It's not over yet! (More on Amazon Fail)
Apr. 14th, 2009 10:21 pmDear Author: Why Amazon’s Explanation Is None At All
Smart Bitches, Trashy Books: Amazon's Response: Bad
Point 1: This is not a one-off mistake. According to a post at Teleread.org, books with sexy content have been targeted by Amazon before. Craig Seymour, author of “All I Could Bare: My Life in the Strip Clubs of Gay Washington, D.C.,” was deranked in February. When questioned about this, Amazon claimed that it was adult content being intentionally filtered out. On April 10, 2009, Mark Probst, noticed that Gay romance authors Erastes and Alex Beecroft’s books from Running Press were deranked. On April 11, 2009, hundreds of GLBT books, including Probst’s own book, The Filly, were deranked. Amazon gave Probst the same response that certain content was deemed adult and thus filtered out of searches and lists. On April 12, 2009, all hell broke loose when the Twitterverse picked up on the deranking of gay, lesbian, erotic and feminist books. But to be clear, this started as far back as 2008. It’s just now come to a head.

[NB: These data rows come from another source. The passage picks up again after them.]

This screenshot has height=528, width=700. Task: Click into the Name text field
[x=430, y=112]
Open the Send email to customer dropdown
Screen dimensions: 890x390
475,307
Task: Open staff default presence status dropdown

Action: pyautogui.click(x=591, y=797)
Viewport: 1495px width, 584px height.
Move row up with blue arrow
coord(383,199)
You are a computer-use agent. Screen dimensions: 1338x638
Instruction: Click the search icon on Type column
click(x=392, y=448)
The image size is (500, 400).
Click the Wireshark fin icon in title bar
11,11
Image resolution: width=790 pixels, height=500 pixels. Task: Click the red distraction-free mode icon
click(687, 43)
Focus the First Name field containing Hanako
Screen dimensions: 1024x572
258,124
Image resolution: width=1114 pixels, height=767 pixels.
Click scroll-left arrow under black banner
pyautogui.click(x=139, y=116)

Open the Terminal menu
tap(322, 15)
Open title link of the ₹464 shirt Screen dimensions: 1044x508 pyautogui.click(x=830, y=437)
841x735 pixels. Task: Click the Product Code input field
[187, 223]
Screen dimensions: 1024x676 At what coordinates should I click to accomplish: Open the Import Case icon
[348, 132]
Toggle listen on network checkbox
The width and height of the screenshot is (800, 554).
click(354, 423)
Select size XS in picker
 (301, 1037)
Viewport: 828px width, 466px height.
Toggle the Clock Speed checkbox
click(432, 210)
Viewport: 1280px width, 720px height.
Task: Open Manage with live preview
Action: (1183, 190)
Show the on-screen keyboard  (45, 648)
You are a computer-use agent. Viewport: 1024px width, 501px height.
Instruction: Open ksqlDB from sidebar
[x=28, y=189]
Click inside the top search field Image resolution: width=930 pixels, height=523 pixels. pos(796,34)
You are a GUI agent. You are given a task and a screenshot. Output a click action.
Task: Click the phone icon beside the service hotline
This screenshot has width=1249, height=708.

Smart Bitches, Trashy Books: Amazon's Response: Bad
The delay in response was just breathtaking. GLAAD had a statement out LONG before Amazon responded, and even then, there’s no assurance that it won’t happen again except that it will be “corrected.” There was no response to the original evidence of book suppression - which leads me and many others to believe that the suppression is standard operating procedure. I don’t think I can measure how much that discomforts me. As I tweeted last night: Soylent Amazon is made out of people.
What also stunned me with the epic PR fail was that Amazon did not respond to the community that raised the concerns in the first place: nothing on Twitter. Nothing on the Amazon.com website. Only a template email from their customer service department that was identical to the statement - a statement made initially to an online-only newspaper, and again, not the Amazon website.